The 50-hectare (124 acre) resort, which is to be built on an artificial island in the emirate of Ras al-Khaimah, is slated to open in January 2015. It will follow other audacious projects in nearby Dubai and Abu Dhabi, including the world's tallest tower, a Ferrari-branded theme park and man-made palm-shaped islands.
"The only problem we might face is selecting investors, not so much about whether we have the money to make it, but who will participate, because there are already heaps of people that wants to buy most of it," Louis-Armand de Rouge, chief executive of Real Madrid Resort Island, told a news conference.
The Luxembourg-based firm will hold road shows in April for potential investors.
"The idea is to have six months study from now until year-end and then two years' construction," de Rouge said.
This confidence comes despite the failure of a slew of sports-themed projects in the UAE in the wake of the financial crisis, including a Tiger Woods-branded golf and real estate development.
Prospective investors for the Real Madrid resort included "individuals, private institutions and some financial institutions", de Rouge said.
He declined to reveal how much Real Madrid would invest in the Gulf coast resort, which will feature a 450-room hotel, a marina and yacht club and a Real Madrid museum, plus an amusement park and a 10,000-capacity stadium.
"There's no way this will endanger the financial safety of Real Madrid," said de Rouge.
Real Madrid claim to have 300 million fans worldwide - about 4 percent of the world's population. Around 60 percent of these followers live in Asia, which de Rouge said was a crucial factor in deciding to build the resort in the UAE.
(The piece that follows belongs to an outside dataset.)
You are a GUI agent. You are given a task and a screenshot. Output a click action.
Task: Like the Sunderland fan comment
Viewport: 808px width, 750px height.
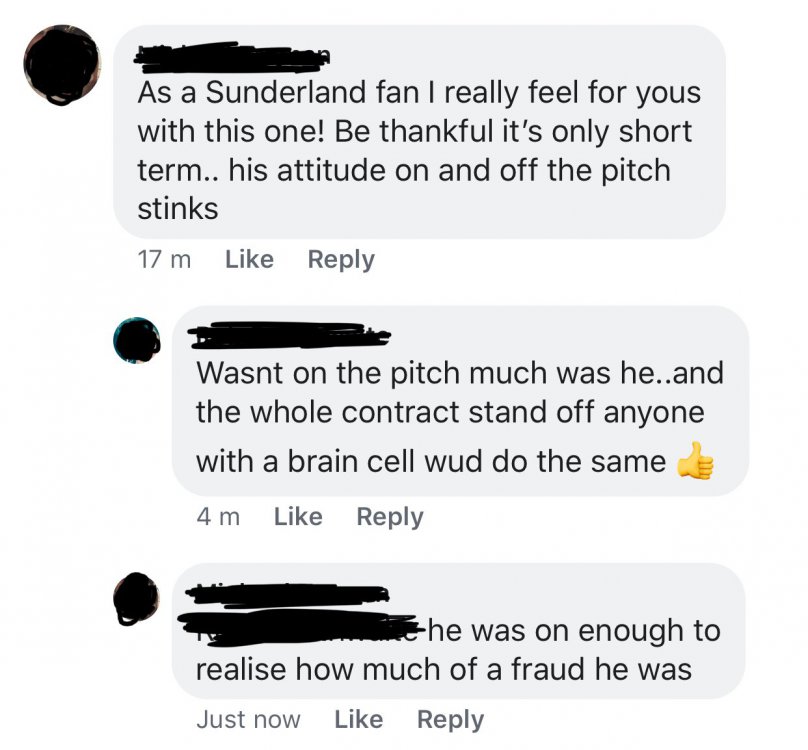tap(249, 260)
The project will hire independent auditors to ensure the rights of workers building the resort were protected, de Rouge said.
This promise comes after more than 130 artists last year pledged to boycott Abu Dhabi's under-construction Guggenheim museum over what they said was exploitation of foreign workers, according to Human Rights Watch.
"We are fully conditioned of the way people work here, but we have no issue because we will make sure everybody loves what they do and can be treated fairly," added de Rouge. (Reporting by Matt Smith; Additional reporting by Warda Al-Jawahiry; Editing by Mark Potter)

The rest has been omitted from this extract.